Text provided:
⁂
The neighbor in the house next door, on the opposite side of the Smiths was a widow in her mid fifties. She went by: Miss Lilly. She wasn’t from a hollow in Tennessee, but you get the descriptive gist. She was a chain- smoker and had a wrinkled hard face. She was sinewy thin, 5 foot tall if that, with straggly hair. Not even a slash of mascara decorated her face. Miss Lilly was a hard-ass and wouldn’t take crap from anyone, including me. When she looked at you, her expression, said, who the hell do you think you are?
I made the mistake of bragging that I was an escape artist. …I read a biography about The Great Houdini AND I and saw the Tony Curtis movie. I fancied myself as a younger version of the great one. Saying he could break out of any restraint, Houdini challenged the superintendent of the Boston police, that he could escape the city prison, called The Tombs. After being thoroughly searched, he was manacled in cuffs and leg irons and placed in a locked cell. Not only did Harry manage to pick the locks and escape, he did so naked. And with swift bravado, was out of the prison and down the street in ten minutes. It was a sensation.
I never tried an escape while naked; if you didn’t get out of it, you’d be exposed in more ways than one. But my brother Joe tied me up many times and I always escaped. You would have been impressed had you witnessed it.
The neighbor lady wasn’t impressed in the least and scoffed at my braggadocio. “How much you want to bet, boy! I’ll double it.”
“All I got is a couple bucks worth of coins,” I said.
This was easy money I thought as I retrieved a jar of coins from my under my bed and returned to her back porch. She sat there smiling with a long coil of rope in her lap.
“Put them pennies on the rail and get down on your belly then, right there,” she said and pointed to my feet.”
⁂
Information supplied:

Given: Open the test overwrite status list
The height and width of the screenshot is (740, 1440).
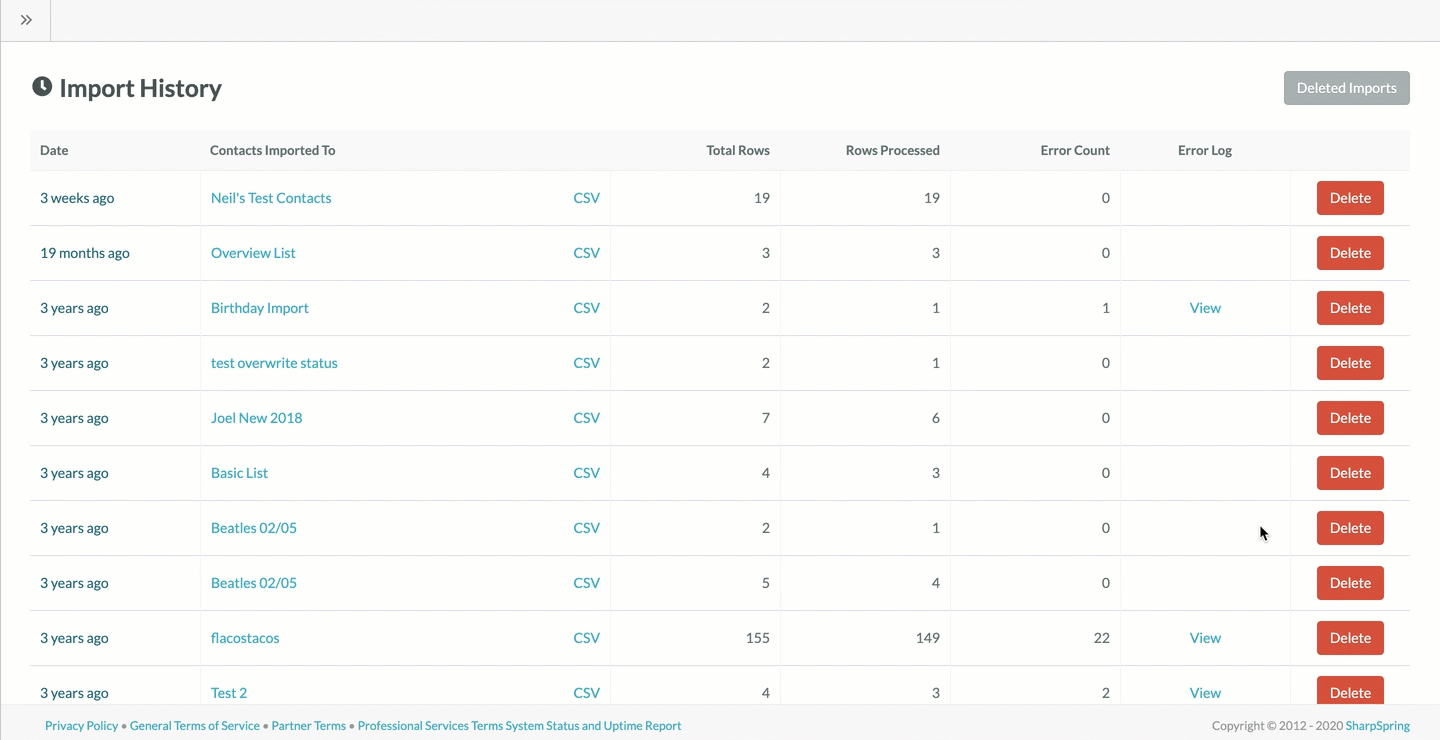Looking at the screenshot, I should coord(274,363).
⁂
Objectives:
[1] List every person or family the text about Miss Lilly refers to by name.
[2] In the text about Miss Lilly, how long did it take Houdini to get out of the prison and down the street?

Exercise answers:
[1] Miss Lilly, the Smiths, Houdini (Harry), Tony Curtis, Joe

[2] Ten minutes.